L’Iranien Mohammad Rasoulof, qui a imploré mardi le cinéma mondial d’apporter un « soutien fort » aux réalisateurs menacés, a payé cher son amour du 7e art en étant arrêté à de nombreuses reprises dans son pays, qu’il a finalement quitté pour ne pas retourner en prison.
« Je devais choisir entre la prison et quitter l’Iran. Le cœur lourd, j’ai choisi l’exil », a affirmé le cinéaste de 51 ans dans un communiqué transmis mardi, au premier jour du Festival de Cannes.

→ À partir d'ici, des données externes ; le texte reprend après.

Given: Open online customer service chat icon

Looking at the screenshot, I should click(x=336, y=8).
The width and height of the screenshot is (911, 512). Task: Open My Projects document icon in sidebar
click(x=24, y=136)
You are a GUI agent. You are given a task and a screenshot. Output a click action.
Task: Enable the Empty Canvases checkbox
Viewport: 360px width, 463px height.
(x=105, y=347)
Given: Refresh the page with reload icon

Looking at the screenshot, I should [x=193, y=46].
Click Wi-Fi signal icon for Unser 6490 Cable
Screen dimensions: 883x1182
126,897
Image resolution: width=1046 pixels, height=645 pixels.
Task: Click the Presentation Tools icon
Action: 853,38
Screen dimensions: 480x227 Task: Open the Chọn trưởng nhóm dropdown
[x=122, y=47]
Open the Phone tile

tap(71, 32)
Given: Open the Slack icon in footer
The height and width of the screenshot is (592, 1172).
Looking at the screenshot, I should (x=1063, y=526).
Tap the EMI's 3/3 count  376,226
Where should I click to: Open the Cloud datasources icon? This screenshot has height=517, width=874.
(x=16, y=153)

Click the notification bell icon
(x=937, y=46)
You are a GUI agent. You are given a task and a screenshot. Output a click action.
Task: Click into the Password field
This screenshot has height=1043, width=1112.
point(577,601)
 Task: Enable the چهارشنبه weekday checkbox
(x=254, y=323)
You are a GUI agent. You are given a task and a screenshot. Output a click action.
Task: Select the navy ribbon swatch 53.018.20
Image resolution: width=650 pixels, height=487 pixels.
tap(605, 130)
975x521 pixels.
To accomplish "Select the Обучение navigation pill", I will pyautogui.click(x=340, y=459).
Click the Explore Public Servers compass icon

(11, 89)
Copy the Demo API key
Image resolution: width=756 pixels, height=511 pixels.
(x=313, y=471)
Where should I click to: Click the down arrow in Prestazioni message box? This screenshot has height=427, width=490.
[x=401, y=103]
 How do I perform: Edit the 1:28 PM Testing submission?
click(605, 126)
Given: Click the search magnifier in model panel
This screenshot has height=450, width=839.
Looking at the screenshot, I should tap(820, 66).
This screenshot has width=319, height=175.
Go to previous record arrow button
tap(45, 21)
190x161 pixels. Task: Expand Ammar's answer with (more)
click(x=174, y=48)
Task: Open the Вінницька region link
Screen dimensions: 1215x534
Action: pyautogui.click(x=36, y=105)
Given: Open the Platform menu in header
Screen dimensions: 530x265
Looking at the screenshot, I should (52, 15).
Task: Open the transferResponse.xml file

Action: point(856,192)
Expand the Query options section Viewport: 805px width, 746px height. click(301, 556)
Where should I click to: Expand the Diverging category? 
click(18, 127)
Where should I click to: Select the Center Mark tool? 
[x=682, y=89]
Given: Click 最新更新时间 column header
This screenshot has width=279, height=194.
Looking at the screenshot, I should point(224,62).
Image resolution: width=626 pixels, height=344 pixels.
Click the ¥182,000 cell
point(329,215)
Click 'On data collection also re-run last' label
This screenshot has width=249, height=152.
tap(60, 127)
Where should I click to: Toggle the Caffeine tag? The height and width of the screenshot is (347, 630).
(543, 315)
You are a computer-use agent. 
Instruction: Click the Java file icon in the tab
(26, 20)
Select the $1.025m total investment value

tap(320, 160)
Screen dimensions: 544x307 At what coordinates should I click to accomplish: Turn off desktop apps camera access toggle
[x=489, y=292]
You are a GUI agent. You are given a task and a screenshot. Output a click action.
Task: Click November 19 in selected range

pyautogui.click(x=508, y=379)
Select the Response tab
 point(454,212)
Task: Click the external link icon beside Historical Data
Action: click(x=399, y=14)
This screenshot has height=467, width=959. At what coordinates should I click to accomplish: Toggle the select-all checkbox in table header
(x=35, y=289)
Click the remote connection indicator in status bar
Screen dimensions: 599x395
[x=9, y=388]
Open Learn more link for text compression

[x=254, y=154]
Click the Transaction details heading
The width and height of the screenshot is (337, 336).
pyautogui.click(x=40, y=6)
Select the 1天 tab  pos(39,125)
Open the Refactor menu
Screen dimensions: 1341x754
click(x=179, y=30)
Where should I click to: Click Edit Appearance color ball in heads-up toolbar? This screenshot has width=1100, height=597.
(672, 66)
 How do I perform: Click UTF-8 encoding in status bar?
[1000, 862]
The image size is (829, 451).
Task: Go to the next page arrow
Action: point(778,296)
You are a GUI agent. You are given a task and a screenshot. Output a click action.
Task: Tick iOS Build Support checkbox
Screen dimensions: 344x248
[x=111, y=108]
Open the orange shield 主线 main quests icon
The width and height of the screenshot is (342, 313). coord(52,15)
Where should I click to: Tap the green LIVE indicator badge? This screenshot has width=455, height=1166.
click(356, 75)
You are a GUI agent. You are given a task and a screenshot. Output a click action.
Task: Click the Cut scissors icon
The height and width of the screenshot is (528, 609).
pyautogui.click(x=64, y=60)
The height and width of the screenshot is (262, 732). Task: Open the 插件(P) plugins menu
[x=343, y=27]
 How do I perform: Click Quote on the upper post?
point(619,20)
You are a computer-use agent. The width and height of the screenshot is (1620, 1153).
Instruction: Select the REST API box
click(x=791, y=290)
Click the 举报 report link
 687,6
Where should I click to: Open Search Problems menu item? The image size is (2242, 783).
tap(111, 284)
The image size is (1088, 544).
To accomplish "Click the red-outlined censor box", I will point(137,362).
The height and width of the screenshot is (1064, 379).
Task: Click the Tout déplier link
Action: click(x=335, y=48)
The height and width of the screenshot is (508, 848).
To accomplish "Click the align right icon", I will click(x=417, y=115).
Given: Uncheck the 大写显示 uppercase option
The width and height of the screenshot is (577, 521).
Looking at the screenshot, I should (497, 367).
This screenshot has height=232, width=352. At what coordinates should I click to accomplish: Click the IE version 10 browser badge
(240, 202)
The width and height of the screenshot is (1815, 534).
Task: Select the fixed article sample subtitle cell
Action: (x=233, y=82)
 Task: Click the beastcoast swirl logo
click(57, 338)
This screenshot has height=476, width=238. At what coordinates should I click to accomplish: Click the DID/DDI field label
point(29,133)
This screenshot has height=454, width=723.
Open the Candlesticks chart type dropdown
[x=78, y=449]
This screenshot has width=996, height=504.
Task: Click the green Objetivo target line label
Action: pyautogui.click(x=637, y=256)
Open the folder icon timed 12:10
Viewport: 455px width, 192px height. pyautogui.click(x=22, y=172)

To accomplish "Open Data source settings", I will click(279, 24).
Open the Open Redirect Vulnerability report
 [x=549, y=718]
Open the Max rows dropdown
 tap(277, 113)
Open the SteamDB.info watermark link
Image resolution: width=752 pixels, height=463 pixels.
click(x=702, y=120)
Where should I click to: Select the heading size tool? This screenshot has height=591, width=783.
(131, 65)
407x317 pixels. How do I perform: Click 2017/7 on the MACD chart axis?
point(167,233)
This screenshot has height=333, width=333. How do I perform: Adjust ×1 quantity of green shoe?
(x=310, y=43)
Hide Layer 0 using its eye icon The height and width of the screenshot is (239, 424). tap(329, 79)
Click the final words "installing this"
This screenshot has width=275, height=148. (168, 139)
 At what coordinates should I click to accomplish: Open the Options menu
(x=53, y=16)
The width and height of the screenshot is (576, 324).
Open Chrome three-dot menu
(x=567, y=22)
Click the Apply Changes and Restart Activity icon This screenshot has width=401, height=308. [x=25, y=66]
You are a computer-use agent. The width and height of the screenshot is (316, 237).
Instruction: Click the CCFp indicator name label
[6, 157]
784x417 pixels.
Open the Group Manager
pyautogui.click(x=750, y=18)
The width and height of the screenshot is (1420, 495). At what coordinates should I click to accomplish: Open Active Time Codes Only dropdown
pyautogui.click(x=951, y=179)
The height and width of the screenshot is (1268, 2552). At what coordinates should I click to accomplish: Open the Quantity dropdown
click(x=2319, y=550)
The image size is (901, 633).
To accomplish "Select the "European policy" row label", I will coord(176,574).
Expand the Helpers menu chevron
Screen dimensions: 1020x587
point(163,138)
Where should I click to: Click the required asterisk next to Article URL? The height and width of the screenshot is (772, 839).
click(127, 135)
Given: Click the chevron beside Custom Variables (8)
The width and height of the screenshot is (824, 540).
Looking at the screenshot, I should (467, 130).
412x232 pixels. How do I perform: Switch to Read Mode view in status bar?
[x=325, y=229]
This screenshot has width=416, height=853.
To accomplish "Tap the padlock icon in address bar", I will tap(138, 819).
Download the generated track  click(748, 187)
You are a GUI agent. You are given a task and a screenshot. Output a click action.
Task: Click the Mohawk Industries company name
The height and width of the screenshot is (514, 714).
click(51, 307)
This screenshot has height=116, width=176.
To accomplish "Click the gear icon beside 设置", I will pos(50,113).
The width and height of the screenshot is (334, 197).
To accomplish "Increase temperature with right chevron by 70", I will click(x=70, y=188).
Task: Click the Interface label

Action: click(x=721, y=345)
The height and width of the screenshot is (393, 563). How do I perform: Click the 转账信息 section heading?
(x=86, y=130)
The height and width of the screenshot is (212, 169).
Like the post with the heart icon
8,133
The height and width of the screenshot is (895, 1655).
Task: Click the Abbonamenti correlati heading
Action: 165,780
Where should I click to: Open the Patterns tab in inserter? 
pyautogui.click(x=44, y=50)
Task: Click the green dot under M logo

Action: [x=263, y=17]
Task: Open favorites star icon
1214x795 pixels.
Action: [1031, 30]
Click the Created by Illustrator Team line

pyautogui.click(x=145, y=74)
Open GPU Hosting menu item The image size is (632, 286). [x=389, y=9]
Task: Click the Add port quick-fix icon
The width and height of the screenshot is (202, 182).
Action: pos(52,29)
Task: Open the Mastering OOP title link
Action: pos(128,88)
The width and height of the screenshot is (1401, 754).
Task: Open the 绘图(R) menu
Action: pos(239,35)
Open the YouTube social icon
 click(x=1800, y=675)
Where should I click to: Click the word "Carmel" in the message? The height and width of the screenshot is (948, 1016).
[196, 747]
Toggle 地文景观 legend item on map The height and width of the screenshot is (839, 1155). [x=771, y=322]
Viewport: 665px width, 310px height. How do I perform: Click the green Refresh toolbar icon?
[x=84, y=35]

Réfugié dans un lieu tenu secret en Europe, il ne sait pas encore s’il pourra s’y rendre et présenter Les graines du figuier sauvage, son dernier film.
Le réalisateur a appris peu après sa sélection cannoise qu’il était condamné à une peine de prison pour « collusion contre la sécurité nationale », selon son avocat.
En plus de 20 ans de carrière, ce n’était pas la première fois. Privé de passeport, Mohammad Rasoulof n’avait ainsi pas pu se rendre au Festival de Berlin en 2020 pour présenter Le diable n’existe pas, Ours d’or de la compétition.
« Je suis iranien et je fais des films en Iran », avait-il expliqué il y a quelques années pour justifier son refus de s’exiler, contrairement à d’autres réalisateurs.
En 2019 déjà, le Festival de Cannes avait rendu hommage à ce cinéaste qui « ne cesse, à travers son travail, de conter la réalité de son pays, affrontant ainsi la censure imposée chez lui par les autorités iraniennes ».
Né en 1972 à Chiraz (Sud-Ouest), l’une des villes les plus ouvertes d’Iran, Mohammad Rasoulof a étudié la sociologie puis le montage à Téhéran.
Il débute par des courts-métrages avant de réaliser La vie sur l’eau en 2005, qui se fait déjà remarquer à Cannes dans la Quinzaine des réalisateurs.
« Dire non »
Douze ans plus tard, le festival le récompense en lui décernant le prix Un Certain Regard pour Un homme intègre, l’histoire d’un homme qui tente de se battre contre les manœuvres malhonnêtes d’une compagnie privée poussant des villageois à vendre leurs biens.
« Je me suis souvent demandé ce que cela représentait pour quelqu’un de dire non à un régime autoritaire (...) La vie est rendue bien plus difficile en disant non », mais « il y a une part de beauté dans le fait de dire non », a-t-il expliqué.
Sa volonté de continuer à réaliser malgré ses démêlés avec les autorités l’a contraint à user de subterfuges et à filmer dans la clandestinité, comme Le diable n’existe pas, un film sur la peine de mort.
Début mai, son avocat Me Babak Paknia a révélé que Mohammad Rasoulof avait été condamné à huit ans de prison, dont cinq applicables, des coups de fouet, une amende et une confiscation d’une partie de ses biens.
Ce jugement, qui n’a pas été annoncé par les médias officiels en Iran, fait suite à l’arrestation du cinéaste en juillet 2022 pour avoir encouragé des manifestations liées à l’effondrement d’un immeuble ayant fait plus de 40 morts en mai dans le sud-ouest du pays.
Après ce drame, un groupe de cinéastes qu’il menait a publié une lettre ouverte appelant les forces de sécurité « à déposer les armes » face à l’indignation nationale contre « la corruption » et « l’incompétence » des responsables. Il a ensuite été libéré à titre temporaire pour raisons de santé en janvier 2023.
Mohammad Rasoulof est proche de Jafar Panahi, un autre cinéaste dissident de renommée internationale, qui avait été arrêté en 2022 pour lui avoir apporté son soutien au tribunal, avant d’être libéré sous caution en février 2023.
Dans son message annonçant son départ d’Iran, le réalisateur indique « rejoindre des millions d’Iraniens à travers le monde dans l’exil » d’un « Iran culturel » en dehors d’un « Iran géographique » qui « souffre sous les bottes » de la « tyrannie religieuse ».